I'm still waiting.

Usually, at some point through out the week I find myself thinking about him.
Now, I know what you're probably thinking, a (ex) boyfriend/girlfriend?
Nope, it's my dad, though that doesn't make it any better.

Whenever I think about him I always wonder as to what I should refer to him as, dad, my brother's dad, or Tim. Since, he's biologically not my father, only my brother's.

Lately, I've tried to apply "Forgive and Forget" to my life. I just can't seem to do it.
Ever since he got kicked out of our house, then a two year process of divorce, I couldn't look at him the same way. As a kid, there were times I loved him, sure, he was the only father figure I had ever known growing up.
I was four or five when my mom and him started dating, soon after that he moved in. I'll never forget that day, that day a new strange, nice young man was knocking on our door. As he started to bring in his belongings, he started playing around and joking, I knew I'd get along with him.

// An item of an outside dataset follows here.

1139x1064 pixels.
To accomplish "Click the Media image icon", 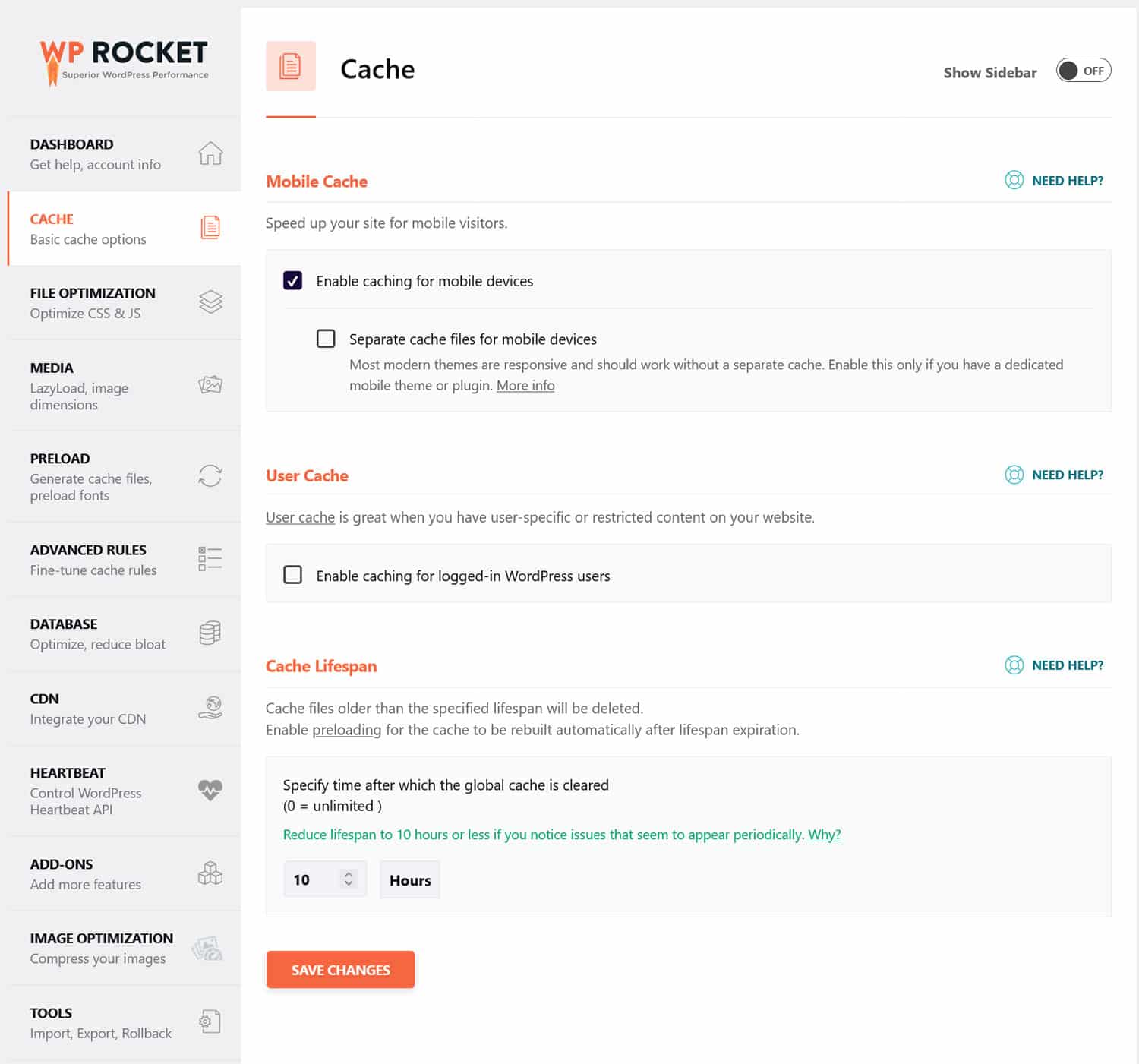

About a year after, they got married. After the main vows were said and spoken, he got down on one knee in front of me, the flower girl and said his own vows to me. To this day, I can't remember what he said at all, but I remember that he gave me a necklace after the vows, he then said I was his little girl, and would never leave.

After that, we all got along like a family, with a few bumps and bruises, but hey, what couple doesn't fight? Now that I look back, I was a kid, and didn't understand what was really going on. Supposedly he cheated on her a week after getting married, I remember that vaguely. A few times, after a big fight and all the yelling was done, they would buy me little things, like a tea cup set, or a stuffed animal.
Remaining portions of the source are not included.